Musique et genre. État des recherches actuelles
Colloque
Novembre 2015, Université Paris 8
Responsable : Frédérick Duhautpas
Ce colloque propose d’aborder les questions encore relativement peu étudiées en France touchant aux rapports entre musique et genre. Si la France a été pionnière, dans le domaine des études littéraires féministes avec notamment une autrice comme Hélène Cixous1, elle semble être restée plutôt en retrait par rapport aux développements que ces questions ont connus dans les pays anglo-saxons – notamment avec les travaux associés aux approches dites de la new musicology (aux USA) ou de la critical musicology (en Grande Bretagne). On note pourtant un intérêt croissant pour ces questions avec les contributions d’un certain nombre de chercheu-rs-euses francophones2. Notons également que l’ouvrage classique de 1991 de Susan McClary vient d’être traduit3
En dépit de leurs diversités et de leurs spécificités, les approches musicologiques, qu’on tend souvent à regrouper de façon informelle sous les termes de « musicologie féministe », d’ « études musicologiques de genre », de queer musicology4, etc., ont souvent en commun d’étudier les différentes façons dont les constructions sociales et les modes de représentation touchant à la distribution de rôles genrés peuvent affecter la pratique et le contenu musical, ainsi que les discours et les regards que l’on porte sur la musique. Elles interrogent également les processus par lesquels ces pratiques peuvent participer à la construction d’identités sexuées et genrées au sein d’un système social de domination androcentrique et hétéronormatif. Ces approches impliquent souvent la remise en question d’un certain nombre de présupposés et de tenants épistémologiques sur lesquels s’appuie la recherche musicologique traditionnelle.

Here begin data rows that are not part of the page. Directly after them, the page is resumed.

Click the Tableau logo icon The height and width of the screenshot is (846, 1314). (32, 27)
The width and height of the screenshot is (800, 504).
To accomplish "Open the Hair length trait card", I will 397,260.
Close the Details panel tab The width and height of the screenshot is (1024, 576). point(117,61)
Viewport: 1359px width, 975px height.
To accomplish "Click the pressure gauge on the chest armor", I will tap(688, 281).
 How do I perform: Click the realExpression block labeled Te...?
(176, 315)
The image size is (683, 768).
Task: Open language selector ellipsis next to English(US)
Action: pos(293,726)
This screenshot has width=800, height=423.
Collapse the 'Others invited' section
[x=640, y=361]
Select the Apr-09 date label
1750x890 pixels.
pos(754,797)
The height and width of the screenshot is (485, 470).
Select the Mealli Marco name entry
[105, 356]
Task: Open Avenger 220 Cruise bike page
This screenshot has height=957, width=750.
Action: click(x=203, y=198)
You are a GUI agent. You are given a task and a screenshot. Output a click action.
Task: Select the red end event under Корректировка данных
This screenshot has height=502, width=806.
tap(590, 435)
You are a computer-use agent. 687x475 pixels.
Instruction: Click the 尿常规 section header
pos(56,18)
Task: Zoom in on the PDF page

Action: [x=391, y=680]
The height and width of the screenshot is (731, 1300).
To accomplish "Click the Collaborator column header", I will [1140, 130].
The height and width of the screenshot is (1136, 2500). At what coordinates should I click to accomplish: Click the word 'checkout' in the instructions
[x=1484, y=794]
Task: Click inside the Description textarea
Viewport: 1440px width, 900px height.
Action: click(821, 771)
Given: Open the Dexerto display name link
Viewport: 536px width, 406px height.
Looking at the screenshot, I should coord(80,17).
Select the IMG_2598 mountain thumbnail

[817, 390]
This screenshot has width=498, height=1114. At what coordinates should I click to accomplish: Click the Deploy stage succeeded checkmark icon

D’une manière générale, notre environnement social et culturel est fondé sur des modes de différentiations établis sur la base de distinctions de genre imprégnant et affectant d’une façon ou d’une autre la plupart des activités et comportements sociaux, y compris la musique. Comme le rappelle Walser, les constructions musicales sont puissantes, dans la mesure où elles se donnent pour naturelles et non-construites. On vit la rhétorique musicale, en apparence en dehors de tout référent social, comme quelque chose de pur, de personnel et de subjectif,...5 Et pourtant cette impression de « naturel » dépend de nos réponses souvent inconscientes et conditionnées à des systèmes discursifs complexes qui se sont développés historiquement et socialement en tant que pratiques spécifiques. Ce n’est pas seulement les paroles ou l’imagerie visuelle, mais la musique elle-même qui participe à la construction d’expériences genrées. Certains paramètres compositionnels spécifiques, que ce soit le rythme, les hauteurs, l’harmonie, le timbre sont porteurs de significations, d’autres en tant que structures sémiotiques musicales complexes et mutables propres à la tradition musicale occidentale dont l’origine peut remonter à plusieurs siècles.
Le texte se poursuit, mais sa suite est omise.